If you have installed the JupyterHub application for Kubernetes, you can access the dashboard by following these actions:

  1. To verify if the JupyterHub services are running, run the following command: kubectl get pods --namespace default
  2. Ensure that the pod names starting with hub and proxy are in running status.
  3. Run the following command: kubectl get services
  4. Copy the External IP of proxy-public service.
  5. On a web browser installed on the manager node, use the External IP address to access the JupyterHub Dashboard.
  6. Enter any username and password combination to enter the Jupyterhub. The username and password can be later configured from the JupyterHub dashboard.

Prometheus:

  • Prometheus is installed in two different ways:
    • Prometheus is installed on the host when Slurm is installed without installing kubernetes.
    • Prometheus is installed as a Kubernetes role, if you install both Slurm and Kubernetes.
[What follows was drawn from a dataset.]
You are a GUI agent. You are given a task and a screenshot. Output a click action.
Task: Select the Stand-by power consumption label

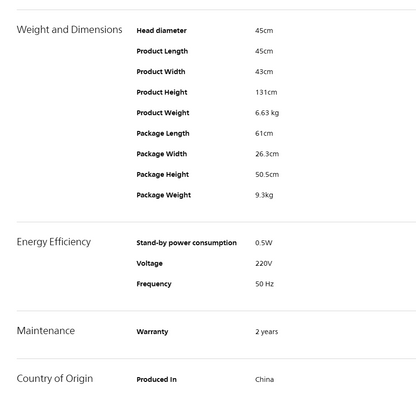click(186, 243)
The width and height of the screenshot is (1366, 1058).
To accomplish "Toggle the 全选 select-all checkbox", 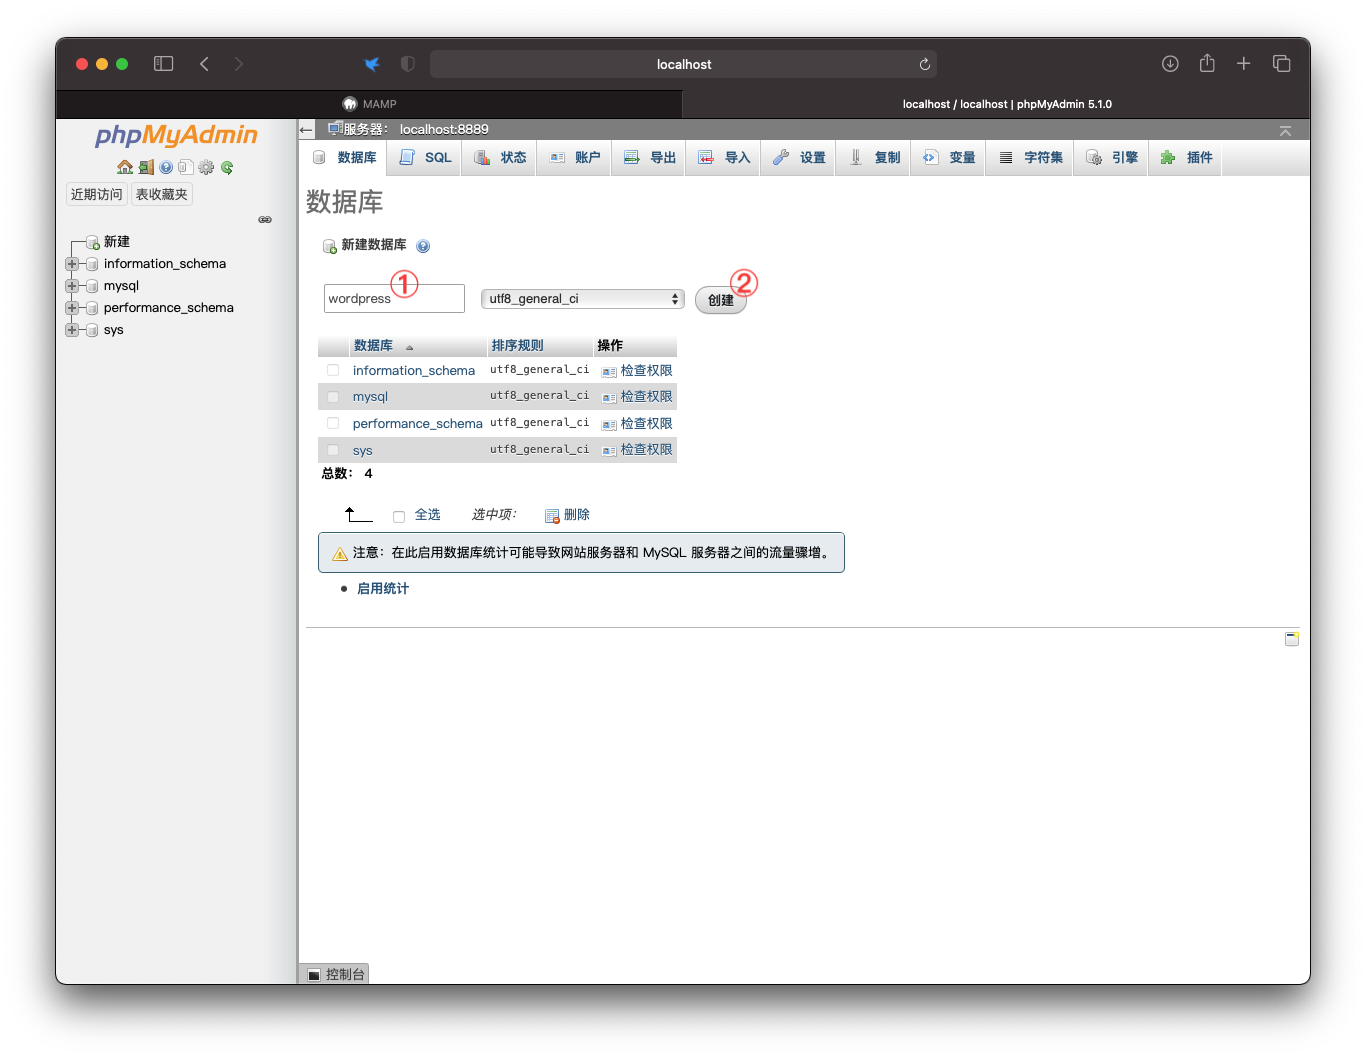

If Prometheus is installed as part of k8s role, run the following commands before starting the Prometheus UI:

  1. export POD_NAME=$(kubectl get pods --namespace default -l "app=prometheus,component=server" -o jsonpath="{.items[0].metadata.name}")
  2. echo $POD_NAME
  3. kubectl --namespace default port-forward $POD_NAME 9090

Note: If Prometheus is installed on the host, start the Prometheus web server with the following command:

  • Navigate to Prometheus folder. The default path is /var/lib/prometheus-2.23.0.linux-amd64/.
  • Start the web server, ./prometheus.yml

Go to http://localhost:9090 to launch the Prometheus UI in the browser.